In 1766, the cemetery received its first burial, Sarah Smith, as the surrounding farm was leased to a new tenant, James Dickenson. It was sold outright to Elisha Cole in 1828. In 1839 the meeting house was torn down and the property became exclusively a cemetery. The stone walls, probably meant to keep livestock from neighboring farms out in the early days, were augmented by work paid for by local benefactor Ferdinand Hopkins, who also had the gates and Crosby's monument added. The Gilead Cemetery Association was created at this time to maintain the cemetery and document its history.

Burials dwindled after the opening of the much larger Raymond Hill Cemetery nearby. Those who chose Gilead as their final resting place were mainly the descendants of those already buried there. In 1959 the last burial took place, although the cemetery, now town property, has been maintained ever since by the cemetery association.

==Funerary art==
Many of the headstones have high-quality decorative carvings in addition to the usual information about the decedent's birth and death date. This collection of funerary art is more extensive than in other American cemeteries of this size from this period and illustrates changing Protestant notions of death.

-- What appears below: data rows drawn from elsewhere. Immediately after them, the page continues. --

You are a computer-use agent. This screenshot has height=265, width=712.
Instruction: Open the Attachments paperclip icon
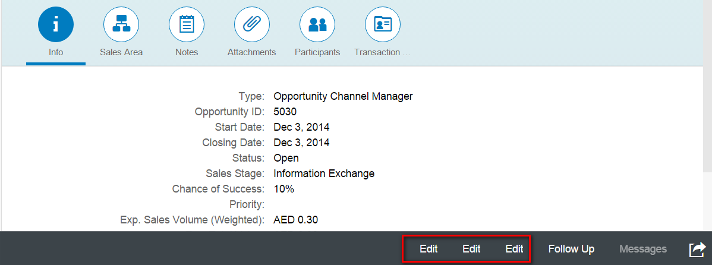(252, 24)
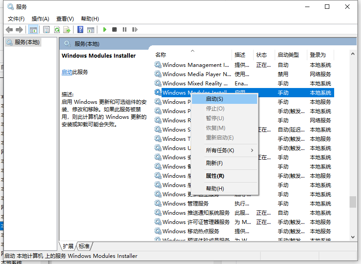Select 服务(本地) in the left tree

[x=26, y=42]
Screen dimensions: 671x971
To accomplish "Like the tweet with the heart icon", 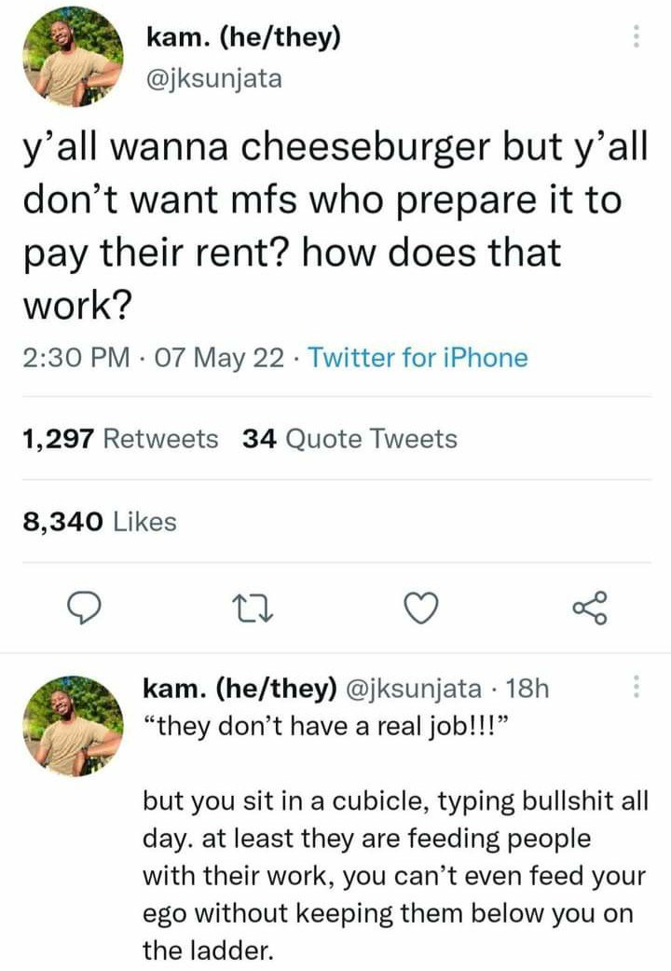I will (420, 608).
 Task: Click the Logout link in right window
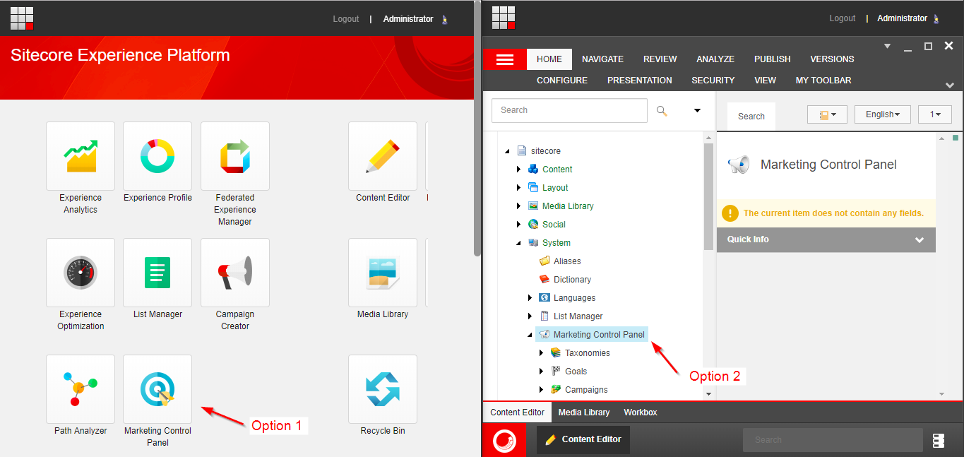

Sarah Smith's 1766 gravestone, the oldest in the cemetery, is made of slate and features an inverted half-moon and semi-circular finials. Other graves from that early era are carved mainly from red sandstone, with a few postwar markers of fieldstone reflecting the economic stress of the war. They feature similar designs plus death's heads, skeletons, skulls and starbursts. These were meant to represent the triumphant finality of death.

Later in the 19th century, winged cherubs begin to appear atop headstones, symbolizing the soul's escape from death's clutches into new life. In the 19th century, when white marble became the tombstone material of choice, this belief remained but was symbolized instead through neoclassical imagery of an urn and willow tree. The urn represented death, the tree rebirth in the hereafter.

A few gray granite markers are found from the early and mid-20th century. One of these, Enoch Crosby's monument, features a sword and musket in recognition of his military service.